• _JOB ITEM_:
Starting at the line that has "This screenshot has width=1252, height=632." and continuing through the end of the records, rewrite those lines with "screenshot" replaced by "screen capture" and nothing else changed. Leave the pictures out of your answer.

Start of THE RECORDS

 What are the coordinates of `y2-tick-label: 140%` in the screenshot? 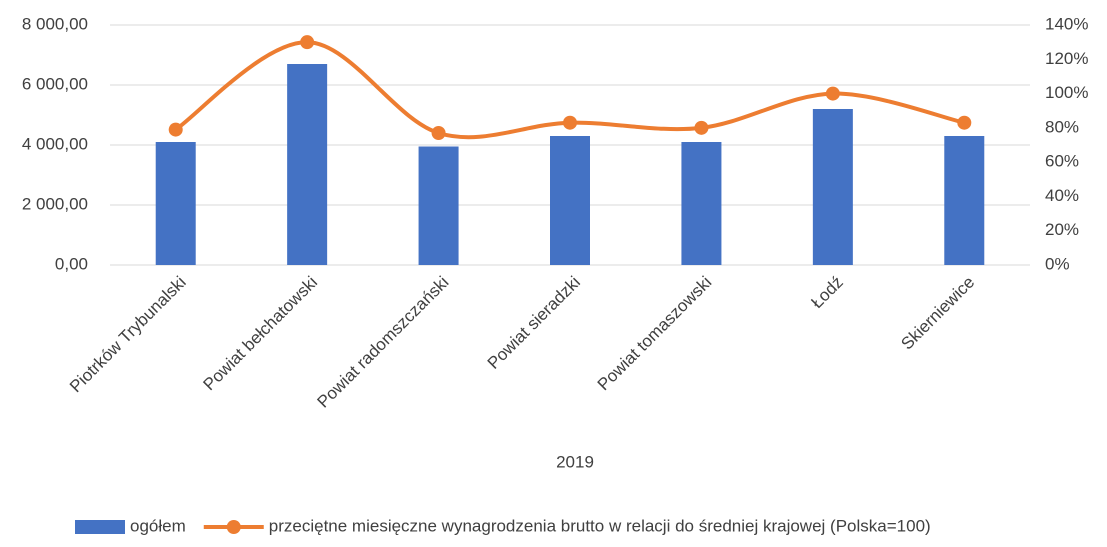 It's located at (1066, 24).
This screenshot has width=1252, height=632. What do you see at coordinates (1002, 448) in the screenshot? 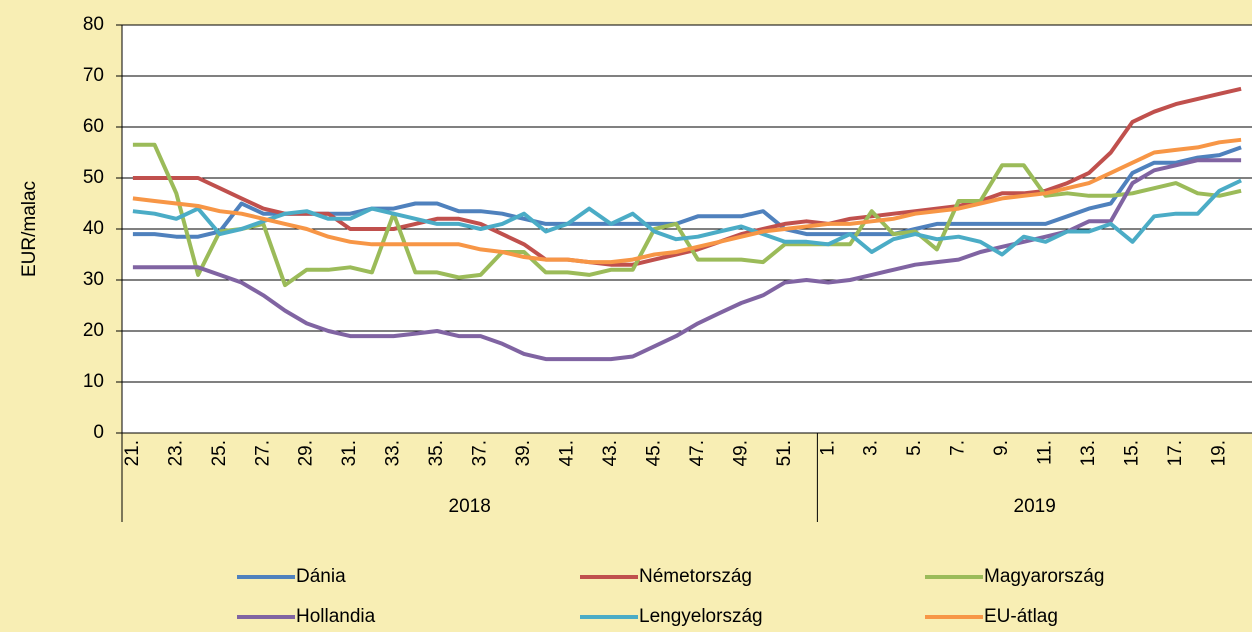
I see `x-tick-label: 9.` at bounding box center [1002, 448].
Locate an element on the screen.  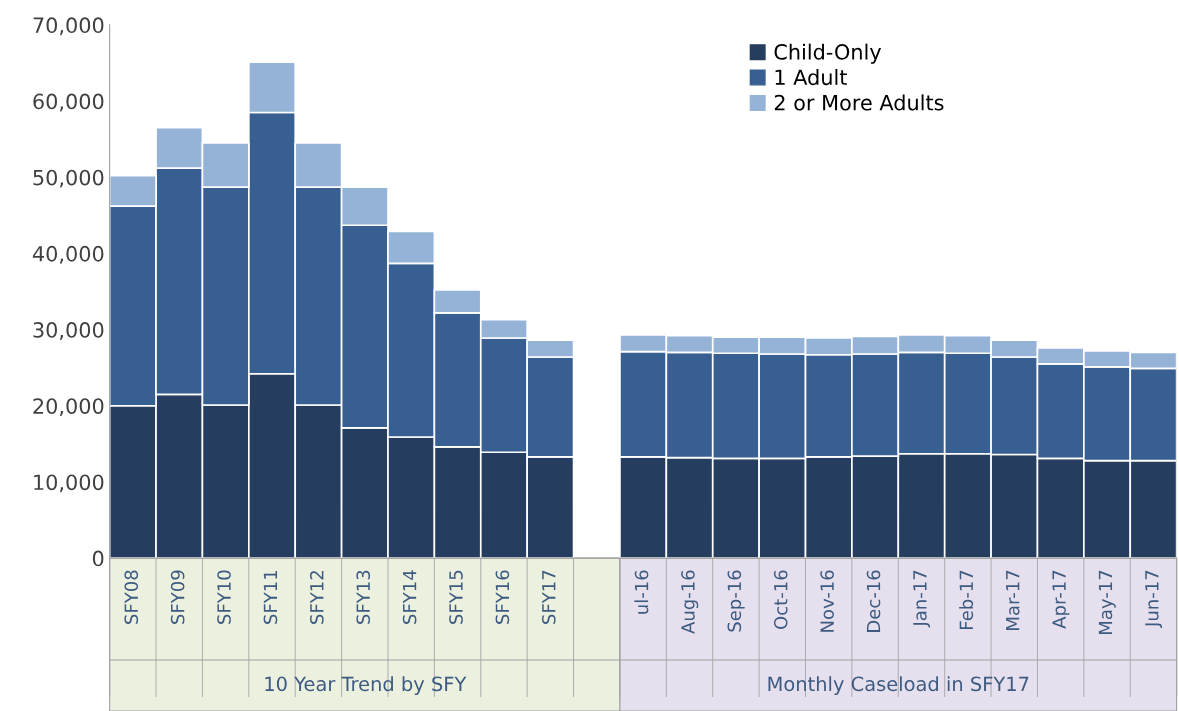
y-tick-label: 20,000 is located at coordinates (68, 408).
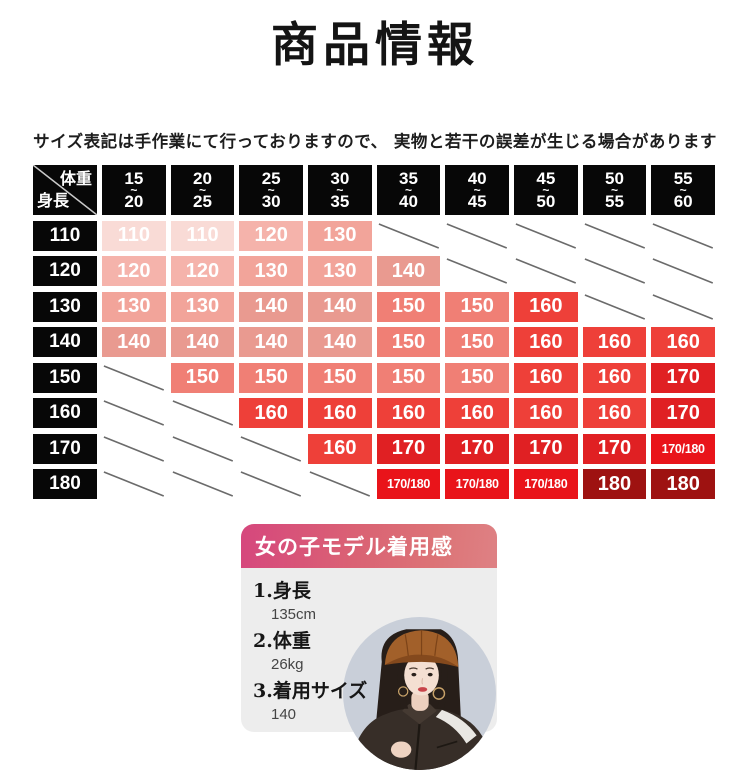  I want to click on model-card-body: 1.身長 135cm 2.体重 26kg 3.着用サイズ 140, so click(369, 669).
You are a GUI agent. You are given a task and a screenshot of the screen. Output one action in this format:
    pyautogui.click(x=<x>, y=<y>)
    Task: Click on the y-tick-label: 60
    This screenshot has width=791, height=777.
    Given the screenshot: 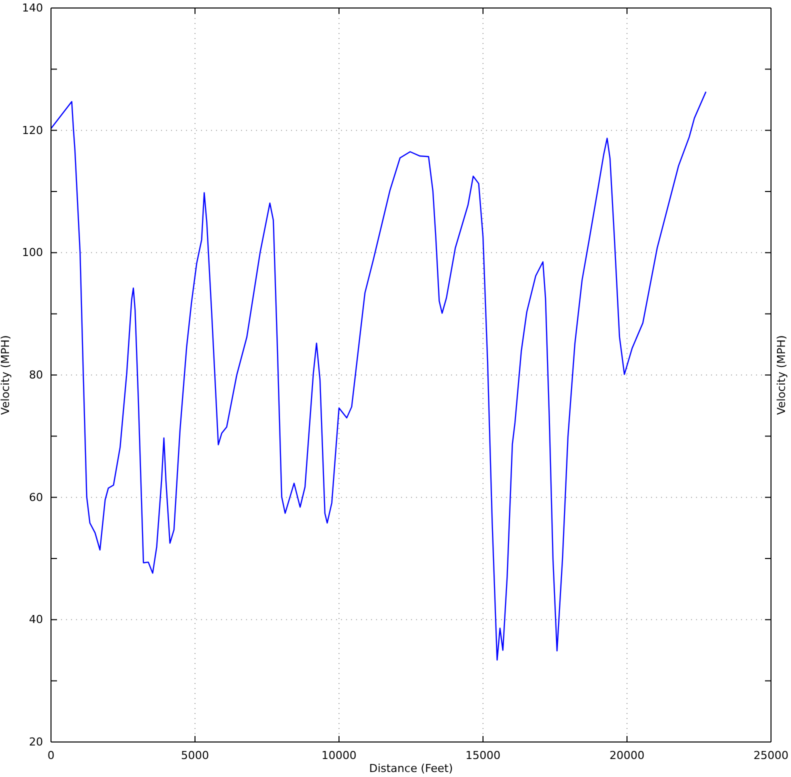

End of THE RECORDS

• _ANSWER SECTION_:
This screen capture has width=1252, height=632. What do you see at coordinates (1002, 448) in the screen capture? 
I see `x-tick-label: 9.` at bounding box center [1002, 448].
Locate an element on the screen.  
y-tick-label: 20,000 is located at coordinates (68, 408).
  I want to click on model-card-body: 1.身長 135cm 2.体重 26kg 3.着用サイズ 140, so click(369, 669).
You are a GUI agent. You are given a task and a screen capture of the screen. Output one action in this format:
    pyautogui.click(x=<x>, y=<y>)
    Task: Click on the y-tick-label: 60
    This screen capture has width=791, height=777.
    Given the screen capture: 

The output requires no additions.